Chris Keulemans schreef ook over wat ‘goede besturen’ doen: “Ze projecteren niet hun eigen visie op de organisatie, maar laten zich leiden door de visie die vanuit de organisatie zelf geformuleerd wordt. Ze dicteren niet zozeer zelf de besluiten, maar onderstrepen de besluiten waar de organisatie om vraagt.” Als Keulemans schrijf over ‘de organisatie’, dan bedoelt hij daarmee dat hele levende organisme, met expertise en visie op verschillende vlakken en niveaus, en niet enkel de directie. Een organisatie is niet plots leeg als de directie vertrekt. Soms lijken bestuurders dat wel te denken.

Bruggen tussen ploeg en bestuur — wapenen voor transitie

Waar ik naartoe wil is dat we een gepaste manier moeten vinden om een brug te leggen tussen de ploeg van kunstenorganisaties en hun besturen.
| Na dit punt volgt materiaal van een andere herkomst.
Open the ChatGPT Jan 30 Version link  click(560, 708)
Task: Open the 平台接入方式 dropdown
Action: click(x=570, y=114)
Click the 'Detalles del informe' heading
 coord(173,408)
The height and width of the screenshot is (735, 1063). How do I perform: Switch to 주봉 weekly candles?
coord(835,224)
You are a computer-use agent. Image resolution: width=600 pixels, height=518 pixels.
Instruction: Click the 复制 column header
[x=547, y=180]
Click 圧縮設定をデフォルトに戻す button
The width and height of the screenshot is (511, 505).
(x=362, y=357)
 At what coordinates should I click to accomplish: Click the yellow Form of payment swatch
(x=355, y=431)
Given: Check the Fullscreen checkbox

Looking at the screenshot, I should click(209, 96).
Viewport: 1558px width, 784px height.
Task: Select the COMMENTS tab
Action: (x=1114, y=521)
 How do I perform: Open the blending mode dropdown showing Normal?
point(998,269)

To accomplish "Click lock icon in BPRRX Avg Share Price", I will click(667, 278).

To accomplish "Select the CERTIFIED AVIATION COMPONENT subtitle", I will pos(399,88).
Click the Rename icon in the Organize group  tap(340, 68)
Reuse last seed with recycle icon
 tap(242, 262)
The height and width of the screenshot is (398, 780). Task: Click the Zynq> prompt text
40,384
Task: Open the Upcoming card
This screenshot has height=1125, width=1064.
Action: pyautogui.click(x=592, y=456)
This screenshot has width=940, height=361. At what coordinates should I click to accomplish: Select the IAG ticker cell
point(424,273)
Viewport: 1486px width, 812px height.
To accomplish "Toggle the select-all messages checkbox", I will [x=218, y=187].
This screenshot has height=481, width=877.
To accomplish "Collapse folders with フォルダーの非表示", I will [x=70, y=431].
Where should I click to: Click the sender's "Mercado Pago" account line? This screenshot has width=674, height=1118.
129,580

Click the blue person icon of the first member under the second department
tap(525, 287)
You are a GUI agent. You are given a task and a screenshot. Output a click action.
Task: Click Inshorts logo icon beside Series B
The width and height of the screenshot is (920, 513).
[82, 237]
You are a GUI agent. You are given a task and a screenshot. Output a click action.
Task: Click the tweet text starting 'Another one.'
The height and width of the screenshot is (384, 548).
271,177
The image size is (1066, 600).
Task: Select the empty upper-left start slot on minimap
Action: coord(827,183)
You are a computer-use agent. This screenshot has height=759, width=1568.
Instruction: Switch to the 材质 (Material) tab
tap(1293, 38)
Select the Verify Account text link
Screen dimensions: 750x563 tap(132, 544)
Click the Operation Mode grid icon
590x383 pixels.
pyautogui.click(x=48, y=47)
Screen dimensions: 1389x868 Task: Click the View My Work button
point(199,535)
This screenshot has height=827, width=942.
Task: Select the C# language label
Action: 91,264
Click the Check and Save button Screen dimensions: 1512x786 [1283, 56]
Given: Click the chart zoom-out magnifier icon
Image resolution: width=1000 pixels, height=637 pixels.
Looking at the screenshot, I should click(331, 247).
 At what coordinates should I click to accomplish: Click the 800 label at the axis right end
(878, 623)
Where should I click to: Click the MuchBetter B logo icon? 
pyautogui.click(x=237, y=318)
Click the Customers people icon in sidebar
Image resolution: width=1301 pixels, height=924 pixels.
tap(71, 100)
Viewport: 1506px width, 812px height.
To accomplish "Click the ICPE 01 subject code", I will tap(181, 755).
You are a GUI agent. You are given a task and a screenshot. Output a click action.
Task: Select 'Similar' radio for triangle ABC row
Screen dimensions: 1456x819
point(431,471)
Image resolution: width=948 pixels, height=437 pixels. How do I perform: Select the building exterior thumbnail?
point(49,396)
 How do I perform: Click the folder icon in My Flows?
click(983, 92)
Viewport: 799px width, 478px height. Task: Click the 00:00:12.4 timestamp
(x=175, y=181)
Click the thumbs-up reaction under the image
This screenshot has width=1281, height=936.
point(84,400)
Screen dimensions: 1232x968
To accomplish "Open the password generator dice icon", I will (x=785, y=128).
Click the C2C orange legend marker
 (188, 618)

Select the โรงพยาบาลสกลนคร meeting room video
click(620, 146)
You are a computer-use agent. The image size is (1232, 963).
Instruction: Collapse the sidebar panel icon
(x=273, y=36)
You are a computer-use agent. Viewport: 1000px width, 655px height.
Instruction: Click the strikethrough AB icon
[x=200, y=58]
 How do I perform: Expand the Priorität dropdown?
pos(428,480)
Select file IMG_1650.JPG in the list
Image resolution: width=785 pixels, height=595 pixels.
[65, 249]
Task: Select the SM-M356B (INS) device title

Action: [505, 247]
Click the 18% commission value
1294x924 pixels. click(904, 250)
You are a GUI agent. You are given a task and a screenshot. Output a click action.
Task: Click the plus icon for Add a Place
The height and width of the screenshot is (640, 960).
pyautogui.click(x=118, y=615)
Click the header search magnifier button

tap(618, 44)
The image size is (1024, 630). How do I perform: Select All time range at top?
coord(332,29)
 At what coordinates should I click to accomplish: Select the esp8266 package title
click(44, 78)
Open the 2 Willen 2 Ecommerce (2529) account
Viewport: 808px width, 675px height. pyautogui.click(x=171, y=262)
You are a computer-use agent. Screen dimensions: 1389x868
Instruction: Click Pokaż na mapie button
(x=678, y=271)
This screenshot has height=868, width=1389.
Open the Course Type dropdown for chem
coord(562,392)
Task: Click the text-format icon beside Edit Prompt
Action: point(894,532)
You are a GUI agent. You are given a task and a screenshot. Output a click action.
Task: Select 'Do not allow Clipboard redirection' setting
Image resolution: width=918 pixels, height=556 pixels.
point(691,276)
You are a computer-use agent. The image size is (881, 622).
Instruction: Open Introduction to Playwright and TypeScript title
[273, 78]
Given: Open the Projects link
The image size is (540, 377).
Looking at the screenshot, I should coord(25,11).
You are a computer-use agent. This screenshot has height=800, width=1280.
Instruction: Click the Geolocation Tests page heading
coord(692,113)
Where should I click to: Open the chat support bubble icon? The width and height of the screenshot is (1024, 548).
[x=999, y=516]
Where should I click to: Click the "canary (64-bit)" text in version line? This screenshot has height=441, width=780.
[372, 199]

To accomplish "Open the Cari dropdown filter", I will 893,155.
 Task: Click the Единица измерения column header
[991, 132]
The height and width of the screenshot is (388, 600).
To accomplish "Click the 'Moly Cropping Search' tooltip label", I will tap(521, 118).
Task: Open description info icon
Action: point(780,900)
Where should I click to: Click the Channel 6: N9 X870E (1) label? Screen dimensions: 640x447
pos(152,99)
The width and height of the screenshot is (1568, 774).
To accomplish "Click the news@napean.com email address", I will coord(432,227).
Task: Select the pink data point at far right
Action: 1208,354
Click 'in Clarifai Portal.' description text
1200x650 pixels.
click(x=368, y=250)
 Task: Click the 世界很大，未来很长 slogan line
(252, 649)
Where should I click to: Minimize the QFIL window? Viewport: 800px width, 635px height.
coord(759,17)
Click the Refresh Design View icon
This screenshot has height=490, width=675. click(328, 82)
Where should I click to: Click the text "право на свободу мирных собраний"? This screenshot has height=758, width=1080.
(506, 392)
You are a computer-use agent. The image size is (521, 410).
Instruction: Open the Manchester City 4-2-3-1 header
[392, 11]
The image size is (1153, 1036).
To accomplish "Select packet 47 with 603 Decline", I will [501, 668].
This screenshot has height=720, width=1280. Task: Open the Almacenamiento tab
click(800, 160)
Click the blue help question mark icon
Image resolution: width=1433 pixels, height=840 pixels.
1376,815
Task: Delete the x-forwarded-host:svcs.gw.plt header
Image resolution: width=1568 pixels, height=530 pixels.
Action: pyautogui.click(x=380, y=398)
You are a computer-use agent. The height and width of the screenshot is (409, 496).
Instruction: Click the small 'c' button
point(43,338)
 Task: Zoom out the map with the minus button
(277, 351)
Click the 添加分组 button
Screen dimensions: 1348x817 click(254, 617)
Bestuurders moeten kunnen weten wat er leeft op de vloer van de organisatie en de stem van de medewerkers au sérieux nemen. Het is dansen op een slappe koord, want een bestuur moet voldoende afstand houden en zich niet mengen in de dagelijkse gang van zaken als alles goed (genoeg) loopt. Maar het moet wel toezicht houden. Het moet mogelijk zijn een formeel kader uit te werken dat houvast geeft, juridisch sluit, transparant is en veiligheid biedt aan alle betrokken partijen (inclusief directies en bestuurders). Voorwaarde is uiteraard dat die onderliggende idee eruit moet, over medewerkers als passieve instrumenten die telkens weer door andere directeuren kunnen worden ingezet.

‘Zorg’ bestaat meestal niet uit ‘daadkrachtige’ top-down beslissingen.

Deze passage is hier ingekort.